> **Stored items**
········
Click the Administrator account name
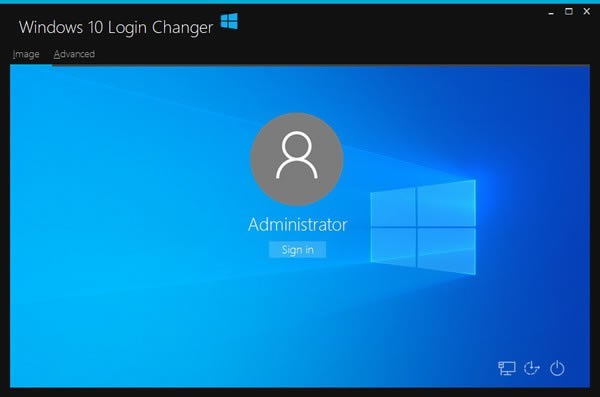The image size is (600, 397). coord(297,224)
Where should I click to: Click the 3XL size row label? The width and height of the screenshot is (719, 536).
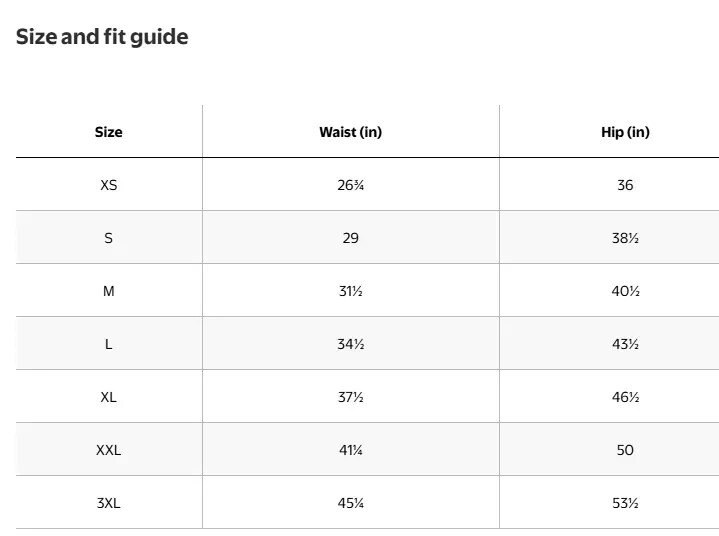pyautogui.click(x=109, y=503)
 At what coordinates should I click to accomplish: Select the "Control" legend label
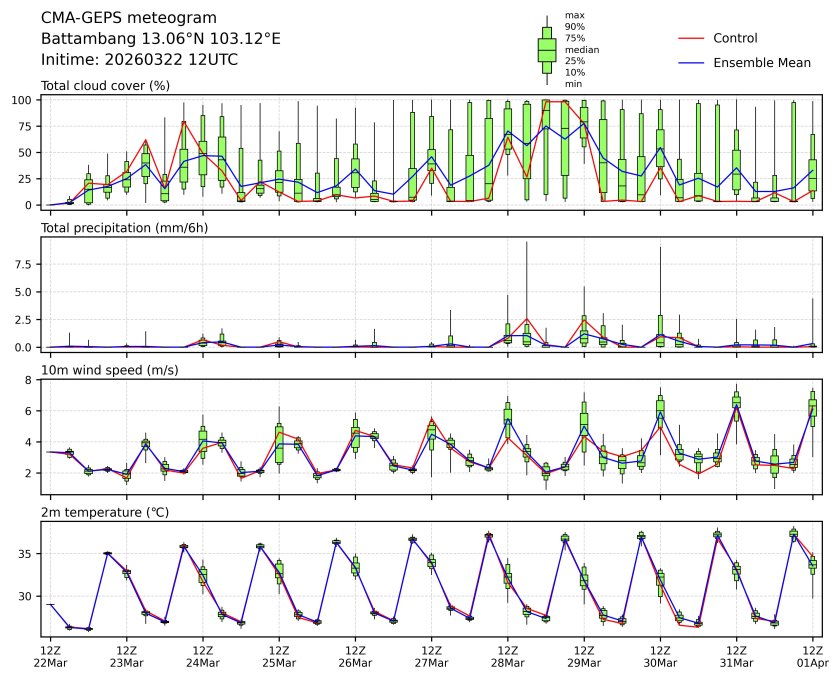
········
> **Requirement**
Every last line above must be reproduced as written, and no pictures belong in the copy.

> **Solution**
Click the Administrator account name
The image size is (600, 397). coord(297,224)
Where should I click to: Click the 3XL size row label? The width and height of the screenshot is (719, 536).
pyautogui.click(x=109, y=503)
 At what coordinates should I click to accomplish: Select the "Control" legend label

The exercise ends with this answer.